The British government has been complicit in the illegal kidnapping and torture of terrorist suspects by the CIA, and has lied repeatedly to cover up its role.
As early as last summer journalists investigating allegations that German citizen Khalid El Masri had been kidnapped by the CIA in Macedonia, flown to a prison ‘many hours away’ and tortured, were uncovering evidence of mysterious US planes landing secretly in Europe, refuelling and flying on. It is now clear that these are ‘torture flights’, carrying a human cargo of suspected terrorists picked up around the globe and smuggled to secret CIA-administered torture camps in Europe and the Middle East. The Guardian has evidence of 210 such landings at British airports since September 2001.
In the words of Dick Marty, of the Council of Europe, ‘There is a great deal of coherent, convergent evidence pointing to the existence of a system of “relocation” or “outsourcing of torture”… Individuals have been abducted, deprived of their liberty and transported to different destinations in Europe, to be handed over to countries in which they have suffered degrading treatment and torture… governments were aware of what was happening’.

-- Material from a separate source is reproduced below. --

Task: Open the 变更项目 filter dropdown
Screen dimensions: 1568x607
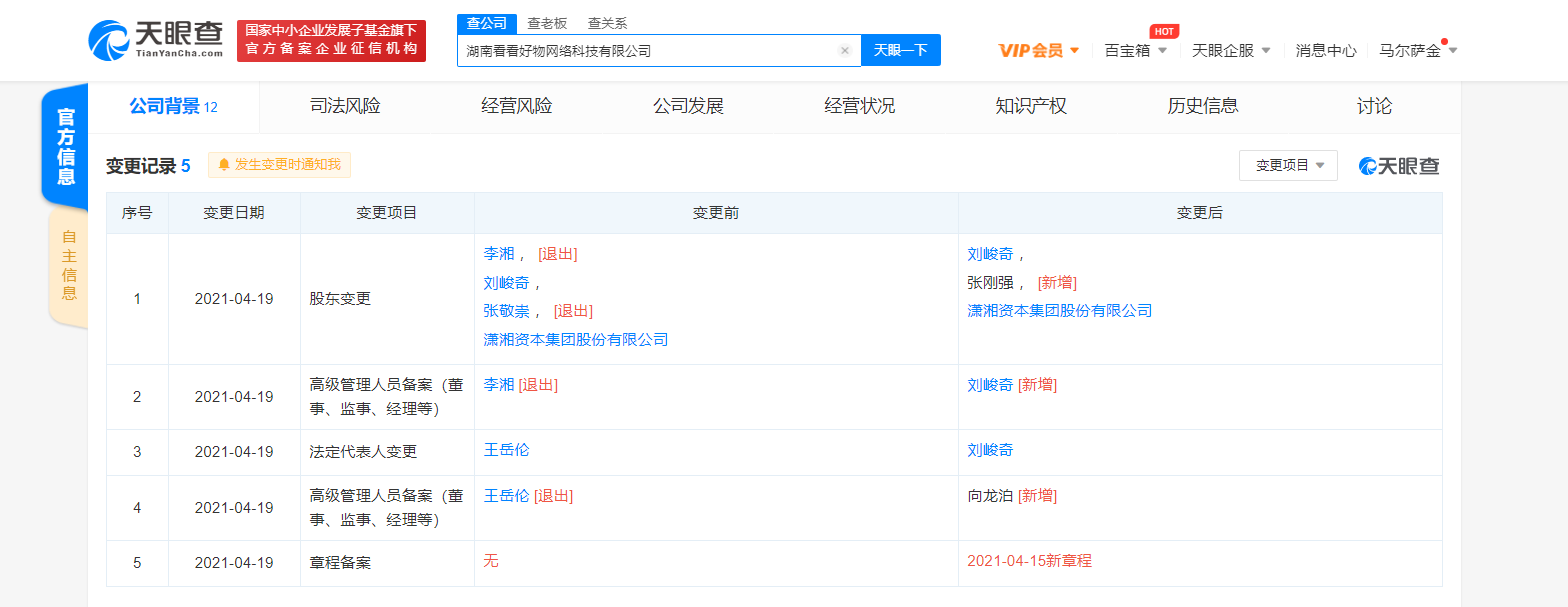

This ‘outsourcing’ of torture routinely practised by the CIA goes under the euphemism of ‘extraordinary rendition’.
Lies and moral turpitude
In December, in response to questions in the House of Commons, the government lied through its teeth. The records demanded by journalists and MPs had been lost or destroyed by Whitehall, had never existed or could not be supplied because of ‘disproportionate cost’. Ministers lined up to deny knowledge of such flights. Prime Minister Tony Blair told Charles Kennedy on 7 December: ‘In respect of airports, I do not know what the Right Honourable gentleman is referring to.’ Foreign Minister Jack Straw told the Foreign Affairs Committee on 13 December 2005:
‘Unless we all start to believe in conspiracy theories and that the officials are lying, that I am lying, that behind this is some kind of secret state which is in league with some dark forces in the United States…there simply is no truth in the claims that the United Kingdom has been involved in rendition, full stop.’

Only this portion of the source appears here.